Sunday, January 25, 2009

Understanding God: all knowing not predestination

Every once in a while I don't mind a dash of Calvinism because they are healthy reminders that there is a real, genuine terrible hell, and that people really do go to an actual hell. Too many moderns do not preach fear of going to hell enough, to be honest. So sometimes I joke that we need some fire and brimstone preaching about hell from Calvinists.

However, there is a very fundamental error in Calvinism (beside the whole Protestant split from Catholicism quarrel) that needs clearing up. Calvin and his followers believe in "predestination," which is the cause of much of the historic antagonism between Calvinism and Catholicism. Catholics assert that there is free will, where people choose whether or not to sin, and thus must bear the consequences of sin. Calvinists believe that all of this is "predetermined" before one is born, and thus one is born to either be saved to heaven or doomed to hell, no matter what that person does.

Predestination is an error and is incorrect. It results from a misunderstanding of God's "all knowing-ness." For those of you new to my blog or new to reading my "understanding God" series, if you follow the label you will be able to read what I have previously written about God's attributes (for lack of a better word), including his knowledge of all that was, all that is, all that will be, and all that could ever be (the answer to every "what if" question), to the minutest level. I discuss how God knows the action, past present and future, of every subatomic particle, no matter how small, every void of space, and all the matter, energy, time and nothingness that ever was, could be (if God had willed it to be), or will be (what he does will). For example, God knows each subatomic particle in one cell of your skin, for example, knowing where each particle came from and where it is going, to the end of time.

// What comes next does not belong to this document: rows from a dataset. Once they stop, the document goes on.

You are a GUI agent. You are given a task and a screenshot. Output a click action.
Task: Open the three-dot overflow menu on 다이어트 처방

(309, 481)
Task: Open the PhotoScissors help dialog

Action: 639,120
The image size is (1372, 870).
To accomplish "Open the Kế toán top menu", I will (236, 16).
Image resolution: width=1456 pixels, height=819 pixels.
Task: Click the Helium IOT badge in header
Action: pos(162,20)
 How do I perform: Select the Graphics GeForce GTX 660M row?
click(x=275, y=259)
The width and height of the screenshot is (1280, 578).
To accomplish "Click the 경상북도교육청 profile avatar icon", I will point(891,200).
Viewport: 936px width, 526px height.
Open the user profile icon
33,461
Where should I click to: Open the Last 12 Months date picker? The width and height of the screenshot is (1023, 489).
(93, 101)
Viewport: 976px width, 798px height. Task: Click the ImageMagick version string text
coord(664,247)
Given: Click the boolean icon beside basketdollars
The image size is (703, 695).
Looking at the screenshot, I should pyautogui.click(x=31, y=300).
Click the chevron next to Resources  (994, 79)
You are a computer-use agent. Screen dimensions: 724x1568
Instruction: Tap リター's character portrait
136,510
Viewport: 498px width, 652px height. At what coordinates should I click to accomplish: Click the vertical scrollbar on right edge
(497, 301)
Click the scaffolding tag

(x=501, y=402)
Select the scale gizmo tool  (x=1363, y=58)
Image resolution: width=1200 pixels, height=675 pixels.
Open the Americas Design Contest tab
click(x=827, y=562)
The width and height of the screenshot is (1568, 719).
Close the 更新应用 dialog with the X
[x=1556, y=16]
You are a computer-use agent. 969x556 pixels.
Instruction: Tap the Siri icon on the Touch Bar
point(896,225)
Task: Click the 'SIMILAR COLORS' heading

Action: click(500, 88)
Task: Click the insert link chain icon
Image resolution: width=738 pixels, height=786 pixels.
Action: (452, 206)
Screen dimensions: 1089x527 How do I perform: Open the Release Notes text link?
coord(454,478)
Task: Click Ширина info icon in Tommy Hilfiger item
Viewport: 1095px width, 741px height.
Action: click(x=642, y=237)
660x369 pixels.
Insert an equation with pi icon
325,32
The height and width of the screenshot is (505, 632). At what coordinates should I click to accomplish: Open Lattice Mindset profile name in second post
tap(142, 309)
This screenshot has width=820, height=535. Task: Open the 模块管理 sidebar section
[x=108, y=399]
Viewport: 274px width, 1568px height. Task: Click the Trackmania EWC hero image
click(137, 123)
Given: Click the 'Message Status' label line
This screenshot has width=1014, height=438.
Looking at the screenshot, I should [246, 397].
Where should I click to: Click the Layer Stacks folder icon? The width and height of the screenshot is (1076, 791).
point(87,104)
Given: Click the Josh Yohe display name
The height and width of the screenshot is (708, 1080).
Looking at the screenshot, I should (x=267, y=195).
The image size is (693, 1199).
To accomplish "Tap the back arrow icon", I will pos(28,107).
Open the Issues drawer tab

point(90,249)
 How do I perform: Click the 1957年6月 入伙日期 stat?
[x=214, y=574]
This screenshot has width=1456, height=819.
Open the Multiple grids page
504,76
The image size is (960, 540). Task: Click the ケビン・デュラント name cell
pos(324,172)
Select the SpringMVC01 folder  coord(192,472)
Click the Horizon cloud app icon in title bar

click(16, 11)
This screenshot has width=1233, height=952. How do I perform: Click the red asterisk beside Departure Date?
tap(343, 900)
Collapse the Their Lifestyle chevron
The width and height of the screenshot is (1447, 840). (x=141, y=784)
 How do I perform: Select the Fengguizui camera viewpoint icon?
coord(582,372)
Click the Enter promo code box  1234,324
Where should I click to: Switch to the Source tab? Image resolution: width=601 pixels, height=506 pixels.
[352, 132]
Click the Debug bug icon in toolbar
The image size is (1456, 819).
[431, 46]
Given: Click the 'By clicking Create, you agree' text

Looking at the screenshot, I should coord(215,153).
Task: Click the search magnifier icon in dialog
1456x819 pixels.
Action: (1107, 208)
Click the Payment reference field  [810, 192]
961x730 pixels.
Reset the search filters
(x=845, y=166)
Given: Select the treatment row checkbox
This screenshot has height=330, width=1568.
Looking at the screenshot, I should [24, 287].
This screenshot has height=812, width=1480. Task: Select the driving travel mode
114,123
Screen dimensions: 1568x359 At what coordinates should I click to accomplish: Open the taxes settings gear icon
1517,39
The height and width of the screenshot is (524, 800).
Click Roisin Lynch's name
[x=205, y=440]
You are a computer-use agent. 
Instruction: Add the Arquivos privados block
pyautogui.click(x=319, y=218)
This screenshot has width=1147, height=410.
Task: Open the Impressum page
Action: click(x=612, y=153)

Thus God knows the thought of every human being, their intentions, their actions, and also all that they have done and all that they will do. However, there is a great difference between God knowing what one will do throughout life (and thus where one will go after life, when one dies) and predestination. God knows what choices you will make in life, but God still allows you to make those choices, one after the other. If one was genuinely "predestined" to heaven or hell, God would not allow humans to make individual choices about behavior day to day. You would find that you are marching through a script, and that most certainly is not true. So Calvinists believe that a person is going to go to hell, for example, no matter what they do in life, and likewise someone else is destined to heaven. That most assuredly is not true and both God in the Old Testament and Jesus Christ in the New Testament emphasize that one must make continual choices throughout life, to be righteous or to sin. God knows what choices each person will make, but that does not mean that God has made those choices for you.

Each person still has to make individual choices that in sum total are 1) acceptance of the grace of God and 2) are righteous and 3) are genuinely repenting of sin in order to achieve heaven. In other words one has to live life, step by step, decision by decision, and God is not going to make those decisions for you. God knows what you will decide and that is God's "all knowing." However, you still have to live your life and work to make good life affirming decisions, and to shun and regret sin when it does occur.

Think about it with this theoretical. Suppose one felt that he or she was "predestined" for heaven, no matter what he or she did. Would that incline a person to be very mindful of the consequences of their behavior? No, it would not. Likewise a person who thinks they are predestined to hell will not make much of an effort to do what is right. Predestination is such a pernicious and filled with despair attitude that it gave qualms to even some of the most holy of the saints, when they encountered this idea in their youth. What people must remind themselves of is what is in the Bible. From cover to cover, and with plain and loving but stern speech by Jesus Christ himself, the Bible teaches the avoidance of temptation and evil and the choosing of the good. The Bible would not continually teach good choices in life if the fact was that the choices were already made for someone due to "predestination."

So the Calvinists misunderstand the fact that God knows in advance the heart and the deeds of all humans with thus assuming that God has predetermined as in established as a fact where they are going before they are even born. This is simply not true and remember, God created humans in the first place so that they can make choices and be individuals who elect God and love their neighbor. If God wanted robots he would have created really good ones and not have bothered with either humans or angels (who also made their choice whether to serve or to not). God knowing in advance what choices one will make does not mean God requires, forces, or guides one's steps inexorably down that "path" to either heaven or hell. Each human does that all on his or her own, with each step of their life.

Remember too that God would not have given each person guardian angels if the purpose of the angels was just to watch one group march to hell, and the other group to heaven. Angels interact with humans with a continual bias and spirit toward doing the good, doing the best, and resisting temptation. Likewise the Holy Spirit moves constantly among all people, those who are making good choices but especially among those making bad choices, trying to guide them back to the healthy, the good, the loving and the righteous. I hope that you have found this helpful.

Joshua 24:15
And if it seem evil unto you to serve the Lord, choose you this day whom ye will serve, whether the gods which your fathers served that were on the other side of the flood, or the gods of the Amorites in whose land ye dwell: but as for me and my house, we will serve the Lord.